• _Exercise requirements_:
Go through the material line by line. Say how many lines contain the word "height", and give nothing more.

• _Source material_:
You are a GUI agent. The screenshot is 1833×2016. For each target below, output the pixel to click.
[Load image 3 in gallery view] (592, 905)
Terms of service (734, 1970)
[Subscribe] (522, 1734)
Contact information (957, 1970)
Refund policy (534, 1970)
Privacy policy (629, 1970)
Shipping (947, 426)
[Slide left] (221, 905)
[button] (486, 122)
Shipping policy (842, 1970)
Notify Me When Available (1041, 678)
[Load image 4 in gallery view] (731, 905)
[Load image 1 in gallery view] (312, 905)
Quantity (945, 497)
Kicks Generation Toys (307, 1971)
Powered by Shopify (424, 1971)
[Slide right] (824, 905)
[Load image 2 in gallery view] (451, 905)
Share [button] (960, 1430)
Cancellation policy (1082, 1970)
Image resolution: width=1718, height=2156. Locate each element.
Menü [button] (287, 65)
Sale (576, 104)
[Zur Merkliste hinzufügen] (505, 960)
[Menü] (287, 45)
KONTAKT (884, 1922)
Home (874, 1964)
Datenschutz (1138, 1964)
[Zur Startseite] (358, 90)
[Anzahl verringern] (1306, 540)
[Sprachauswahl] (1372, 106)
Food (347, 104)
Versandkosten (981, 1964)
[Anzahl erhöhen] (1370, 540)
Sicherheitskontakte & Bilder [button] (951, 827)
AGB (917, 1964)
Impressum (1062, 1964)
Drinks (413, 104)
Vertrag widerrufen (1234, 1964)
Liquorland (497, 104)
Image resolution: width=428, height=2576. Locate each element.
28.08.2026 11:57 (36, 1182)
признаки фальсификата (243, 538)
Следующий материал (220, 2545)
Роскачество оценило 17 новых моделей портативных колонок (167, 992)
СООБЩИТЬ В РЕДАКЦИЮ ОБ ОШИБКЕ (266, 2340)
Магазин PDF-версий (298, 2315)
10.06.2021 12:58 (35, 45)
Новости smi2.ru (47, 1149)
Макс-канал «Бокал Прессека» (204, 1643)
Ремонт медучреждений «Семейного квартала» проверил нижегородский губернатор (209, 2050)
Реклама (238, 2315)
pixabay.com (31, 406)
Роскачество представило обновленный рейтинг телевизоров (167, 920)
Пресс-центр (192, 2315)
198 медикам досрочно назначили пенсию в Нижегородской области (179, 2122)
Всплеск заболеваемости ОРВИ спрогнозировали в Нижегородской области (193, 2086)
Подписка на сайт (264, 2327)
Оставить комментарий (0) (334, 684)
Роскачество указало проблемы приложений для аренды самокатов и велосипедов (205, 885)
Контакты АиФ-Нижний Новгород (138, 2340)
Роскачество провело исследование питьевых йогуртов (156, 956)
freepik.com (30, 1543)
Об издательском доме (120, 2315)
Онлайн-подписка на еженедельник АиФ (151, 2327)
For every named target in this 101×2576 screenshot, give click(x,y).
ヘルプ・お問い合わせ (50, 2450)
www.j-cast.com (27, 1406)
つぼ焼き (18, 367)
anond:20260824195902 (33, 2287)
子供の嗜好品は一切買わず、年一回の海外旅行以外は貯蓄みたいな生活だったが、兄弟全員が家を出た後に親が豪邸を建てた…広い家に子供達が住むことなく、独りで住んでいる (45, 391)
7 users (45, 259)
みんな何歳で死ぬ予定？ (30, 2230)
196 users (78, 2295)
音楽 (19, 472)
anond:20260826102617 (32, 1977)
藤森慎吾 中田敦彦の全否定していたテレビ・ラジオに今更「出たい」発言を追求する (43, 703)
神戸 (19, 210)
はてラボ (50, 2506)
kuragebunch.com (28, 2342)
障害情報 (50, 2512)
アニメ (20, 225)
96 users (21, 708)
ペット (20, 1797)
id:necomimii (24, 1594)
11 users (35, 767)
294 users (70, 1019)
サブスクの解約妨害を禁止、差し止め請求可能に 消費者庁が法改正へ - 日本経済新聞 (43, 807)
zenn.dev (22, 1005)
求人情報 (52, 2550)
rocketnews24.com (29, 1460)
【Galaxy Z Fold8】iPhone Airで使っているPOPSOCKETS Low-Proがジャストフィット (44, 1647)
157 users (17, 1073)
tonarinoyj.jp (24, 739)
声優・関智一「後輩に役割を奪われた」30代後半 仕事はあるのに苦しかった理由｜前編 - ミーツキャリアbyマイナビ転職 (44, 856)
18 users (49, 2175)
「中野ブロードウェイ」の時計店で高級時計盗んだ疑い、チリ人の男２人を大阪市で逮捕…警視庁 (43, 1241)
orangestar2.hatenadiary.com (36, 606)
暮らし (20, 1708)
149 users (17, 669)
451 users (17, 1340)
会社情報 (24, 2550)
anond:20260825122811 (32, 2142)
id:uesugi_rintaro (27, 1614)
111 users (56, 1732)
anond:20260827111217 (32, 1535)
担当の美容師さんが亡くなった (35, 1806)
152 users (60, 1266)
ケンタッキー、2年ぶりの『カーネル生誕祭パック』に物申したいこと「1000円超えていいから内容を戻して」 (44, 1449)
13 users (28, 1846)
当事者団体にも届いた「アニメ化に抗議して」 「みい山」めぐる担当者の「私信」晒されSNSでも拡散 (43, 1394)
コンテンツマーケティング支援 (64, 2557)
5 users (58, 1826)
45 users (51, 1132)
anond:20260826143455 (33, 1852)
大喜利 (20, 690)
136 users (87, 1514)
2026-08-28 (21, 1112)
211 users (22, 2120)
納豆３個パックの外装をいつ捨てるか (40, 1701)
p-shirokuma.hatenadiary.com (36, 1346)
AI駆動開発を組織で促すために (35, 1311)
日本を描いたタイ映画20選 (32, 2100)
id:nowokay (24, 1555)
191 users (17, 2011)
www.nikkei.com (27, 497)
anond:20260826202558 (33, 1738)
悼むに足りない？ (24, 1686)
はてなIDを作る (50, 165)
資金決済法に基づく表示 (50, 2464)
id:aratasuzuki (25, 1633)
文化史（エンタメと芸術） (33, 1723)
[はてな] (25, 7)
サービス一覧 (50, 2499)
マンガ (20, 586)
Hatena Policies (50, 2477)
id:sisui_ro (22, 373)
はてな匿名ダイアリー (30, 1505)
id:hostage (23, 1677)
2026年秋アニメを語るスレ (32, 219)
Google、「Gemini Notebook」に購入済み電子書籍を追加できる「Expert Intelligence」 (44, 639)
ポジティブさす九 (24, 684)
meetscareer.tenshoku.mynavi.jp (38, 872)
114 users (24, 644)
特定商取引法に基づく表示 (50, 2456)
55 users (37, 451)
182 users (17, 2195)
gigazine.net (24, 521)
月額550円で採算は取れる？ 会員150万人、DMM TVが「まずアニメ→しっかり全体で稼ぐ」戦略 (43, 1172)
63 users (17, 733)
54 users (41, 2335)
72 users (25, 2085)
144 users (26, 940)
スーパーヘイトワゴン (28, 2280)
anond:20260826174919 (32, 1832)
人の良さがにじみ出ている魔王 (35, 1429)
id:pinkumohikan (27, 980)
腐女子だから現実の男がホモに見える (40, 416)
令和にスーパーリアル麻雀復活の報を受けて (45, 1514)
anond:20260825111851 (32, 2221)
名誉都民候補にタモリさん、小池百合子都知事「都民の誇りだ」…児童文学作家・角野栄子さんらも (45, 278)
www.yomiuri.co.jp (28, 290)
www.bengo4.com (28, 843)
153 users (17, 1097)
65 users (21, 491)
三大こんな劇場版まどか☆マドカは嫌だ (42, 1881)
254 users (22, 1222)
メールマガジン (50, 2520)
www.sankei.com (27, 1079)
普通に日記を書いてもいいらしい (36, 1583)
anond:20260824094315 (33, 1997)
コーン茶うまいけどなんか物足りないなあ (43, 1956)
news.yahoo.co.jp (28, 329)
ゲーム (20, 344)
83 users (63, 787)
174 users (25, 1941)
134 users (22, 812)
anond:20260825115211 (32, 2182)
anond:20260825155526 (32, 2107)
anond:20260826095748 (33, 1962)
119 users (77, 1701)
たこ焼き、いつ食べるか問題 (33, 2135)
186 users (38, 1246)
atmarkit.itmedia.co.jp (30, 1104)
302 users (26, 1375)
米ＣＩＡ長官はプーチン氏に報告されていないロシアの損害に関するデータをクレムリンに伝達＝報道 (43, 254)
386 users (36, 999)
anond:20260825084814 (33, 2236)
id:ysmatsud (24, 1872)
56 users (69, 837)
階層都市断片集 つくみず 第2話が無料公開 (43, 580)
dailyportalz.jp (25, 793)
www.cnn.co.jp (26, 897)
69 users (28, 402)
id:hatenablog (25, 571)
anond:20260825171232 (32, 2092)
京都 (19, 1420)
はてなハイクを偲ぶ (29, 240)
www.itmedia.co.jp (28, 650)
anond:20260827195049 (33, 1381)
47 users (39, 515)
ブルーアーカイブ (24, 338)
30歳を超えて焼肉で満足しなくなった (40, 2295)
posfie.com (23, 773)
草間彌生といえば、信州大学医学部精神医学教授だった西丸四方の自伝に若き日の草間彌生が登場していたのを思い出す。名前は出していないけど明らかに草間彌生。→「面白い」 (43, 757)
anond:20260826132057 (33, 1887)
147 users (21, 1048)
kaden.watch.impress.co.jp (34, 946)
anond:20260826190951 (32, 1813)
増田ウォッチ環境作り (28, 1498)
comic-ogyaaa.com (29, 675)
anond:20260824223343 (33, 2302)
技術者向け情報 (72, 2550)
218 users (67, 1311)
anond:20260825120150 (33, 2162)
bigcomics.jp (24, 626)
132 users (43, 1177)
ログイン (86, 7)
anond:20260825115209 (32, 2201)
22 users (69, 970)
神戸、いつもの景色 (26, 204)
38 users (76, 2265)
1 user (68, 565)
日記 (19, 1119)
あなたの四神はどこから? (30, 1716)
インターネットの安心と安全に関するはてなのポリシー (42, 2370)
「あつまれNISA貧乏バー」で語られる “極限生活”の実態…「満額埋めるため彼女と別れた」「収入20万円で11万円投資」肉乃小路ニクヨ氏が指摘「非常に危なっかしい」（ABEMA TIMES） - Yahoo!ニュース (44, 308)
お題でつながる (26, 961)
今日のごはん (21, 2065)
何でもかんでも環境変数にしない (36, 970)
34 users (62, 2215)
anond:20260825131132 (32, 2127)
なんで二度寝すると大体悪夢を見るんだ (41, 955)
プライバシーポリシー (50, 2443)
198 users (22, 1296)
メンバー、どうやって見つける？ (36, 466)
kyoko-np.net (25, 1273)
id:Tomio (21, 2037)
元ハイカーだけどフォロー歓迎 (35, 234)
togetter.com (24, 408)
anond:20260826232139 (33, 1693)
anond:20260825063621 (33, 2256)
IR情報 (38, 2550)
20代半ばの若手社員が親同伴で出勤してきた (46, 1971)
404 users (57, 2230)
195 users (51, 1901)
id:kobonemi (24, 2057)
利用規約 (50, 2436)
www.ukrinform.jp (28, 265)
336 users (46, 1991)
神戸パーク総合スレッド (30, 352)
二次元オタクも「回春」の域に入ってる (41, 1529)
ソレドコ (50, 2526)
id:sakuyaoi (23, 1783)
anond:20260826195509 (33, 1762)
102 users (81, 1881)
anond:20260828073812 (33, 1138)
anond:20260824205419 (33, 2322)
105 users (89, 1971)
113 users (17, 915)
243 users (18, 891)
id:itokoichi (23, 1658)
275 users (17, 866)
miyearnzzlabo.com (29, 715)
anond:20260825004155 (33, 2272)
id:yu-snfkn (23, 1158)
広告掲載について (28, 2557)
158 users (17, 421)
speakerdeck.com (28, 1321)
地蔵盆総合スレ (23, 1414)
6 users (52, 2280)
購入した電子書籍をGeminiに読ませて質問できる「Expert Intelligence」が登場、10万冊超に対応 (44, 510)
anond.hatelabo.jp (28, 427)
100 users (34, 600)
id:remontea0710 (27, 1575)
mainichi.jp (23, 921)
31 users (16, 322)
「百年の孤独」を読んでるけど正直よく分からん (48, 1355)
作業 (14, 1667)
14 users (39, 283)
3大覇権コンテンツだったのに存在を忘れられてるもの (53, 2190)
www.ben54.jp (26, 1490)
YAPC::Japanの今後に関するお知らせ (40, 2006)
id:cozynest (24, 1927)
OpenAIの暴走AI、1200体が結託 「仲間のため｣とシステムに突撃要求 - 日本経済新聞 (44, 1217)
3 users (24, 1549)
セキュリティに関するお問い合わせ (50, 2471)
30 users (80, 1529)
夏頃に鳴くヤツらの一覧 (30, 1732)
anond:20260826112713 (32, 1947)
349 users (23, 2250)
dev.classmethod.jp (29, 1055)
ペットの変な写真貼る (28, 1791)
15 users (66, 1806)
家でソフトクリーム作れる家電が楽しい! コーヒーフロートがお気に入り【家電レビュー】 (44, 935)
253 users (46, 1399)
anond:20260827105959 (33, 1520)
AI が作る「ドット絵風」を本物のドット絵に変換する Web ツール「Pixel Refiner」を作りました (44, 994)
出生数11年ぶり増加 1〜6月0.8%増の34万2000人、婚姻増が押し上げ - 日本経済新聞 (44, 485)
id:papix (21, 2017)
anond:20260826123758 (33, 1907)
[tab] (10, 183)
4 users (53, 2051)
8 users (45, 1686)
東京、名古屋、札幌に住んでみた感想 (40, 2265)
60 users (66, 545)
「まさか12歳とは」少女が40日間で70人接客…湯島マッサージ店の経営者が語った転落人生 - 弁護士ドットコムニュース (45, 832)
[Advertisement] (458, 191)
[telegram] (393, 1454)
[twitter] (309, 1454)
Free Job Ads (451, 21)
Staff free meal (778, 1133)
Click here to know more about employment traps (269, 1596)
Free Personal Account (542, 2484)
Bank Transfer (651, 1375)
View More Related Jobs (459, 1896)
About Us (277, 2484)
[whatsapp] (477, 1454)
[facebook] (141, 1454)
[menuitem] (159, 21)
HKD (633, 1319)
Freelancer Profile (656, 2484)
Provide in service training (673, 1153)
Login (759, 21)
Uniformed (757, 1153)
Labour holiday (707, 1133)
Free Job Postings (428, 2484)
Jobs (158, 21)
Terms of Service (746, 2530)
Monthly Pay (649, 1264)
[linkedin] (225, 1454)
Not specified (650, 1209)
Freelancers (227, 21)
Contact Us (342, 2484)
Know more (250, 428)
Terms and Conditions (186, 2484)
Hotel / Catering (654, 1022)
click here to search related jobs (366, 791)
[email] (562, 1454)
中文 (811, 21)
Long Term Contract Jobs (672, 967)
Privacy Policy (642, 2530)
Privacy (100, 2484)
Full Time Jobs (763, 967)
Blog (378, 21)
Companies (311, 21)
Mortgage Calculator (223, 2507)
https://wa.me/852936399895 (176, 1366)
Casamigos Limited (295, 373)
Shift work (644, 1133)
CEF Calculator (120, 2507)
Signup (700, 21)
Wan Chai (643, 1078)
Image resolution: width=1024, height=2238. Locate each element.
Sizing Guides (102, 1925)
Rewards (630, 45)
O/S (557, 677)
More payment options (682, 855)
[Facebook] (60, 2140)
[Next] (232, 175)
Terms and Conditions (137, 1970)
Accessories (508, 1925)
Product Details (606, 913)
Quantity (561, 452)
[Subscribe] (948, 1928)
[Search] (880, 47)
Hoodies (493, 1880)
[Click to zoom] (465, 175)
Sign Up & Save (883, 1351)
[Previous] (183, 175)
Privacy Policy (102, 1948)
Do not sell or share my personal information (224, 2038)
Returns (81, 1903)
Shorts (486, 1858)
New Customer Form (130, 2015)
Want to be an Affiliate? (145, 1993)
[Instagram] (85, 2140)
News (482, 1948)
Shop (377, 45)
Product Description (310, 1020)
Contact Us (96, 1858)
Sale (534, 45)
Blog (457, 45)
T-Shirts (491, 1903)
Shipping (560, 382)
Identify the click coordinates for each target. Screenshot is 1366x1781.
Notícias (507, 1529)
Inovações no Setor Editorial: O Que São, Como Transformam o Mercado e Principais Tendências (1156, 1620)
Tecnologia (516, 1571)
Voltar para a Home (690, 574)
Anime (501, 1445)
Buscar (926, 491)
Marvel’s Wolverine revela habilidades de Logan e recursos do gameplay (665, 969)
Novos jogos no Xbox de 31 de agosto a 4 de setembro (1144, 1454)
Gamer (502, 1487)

• _Finished exercise_:
3